Up to 16,000 people have been displaced by fighting in the Syrian city of Aleppo in the last few days, United Nations humanitarian chief Stephen O'Brien says.
"The parties to the conflict in Syria have shown time and again that they are willing to take any action to secure military advantage even if it means killing, maiming or starving civilians into submission in the process," O'Brien said.
"The situation is very bad. There's intense fear of collective annihilation."
Thousands of residents crossed into Kurdish and government-held areas on Monday as rebel defences in the northern part of the besieged eastern Aleppo enclave collapsed.
Government forces have seized almost a third of the divided city's rebel-held zone since Saturday, according to the Syrian Observatory for Human Rights, sending many more residents fleeing deeper into the east.
Some were sleeping in the entrances to buildings after spending the day walking in search of shelter, Observatory director Rami Abdulrahman said.
The Observatory said that at least 18 people had been killed in government shelling on eastern Aleppo on Monday, while 12 people in government-held western Aleppo were killed in shelling and sniper fire from the rebel side.Amnesty International called on the government to ensure that residents of areas it had captured were protected from arbitrary detention and revenge attacks.
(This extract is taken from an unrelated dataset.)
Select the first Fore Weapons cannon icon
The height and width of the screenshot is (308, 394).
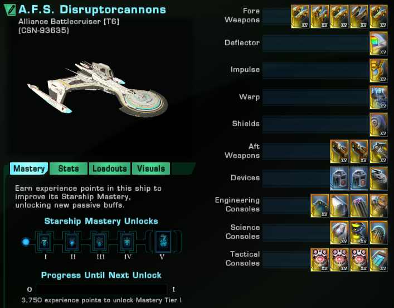click(x=300, y=16)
A Syrian woman carrying her child in one hand and a bag in the other, as she flees rebel-held eastern neighborhoods of Aleppo, Syria, November 27 2016. (AAP) Source: AAP
"Given the Syrian government's long and dark history of arbitrary detention and enforced disappearances on a mass scale it is even more crucial that civilians are protected in newly captured areas of Aleppo city," Samah Hadid of Amnesty said.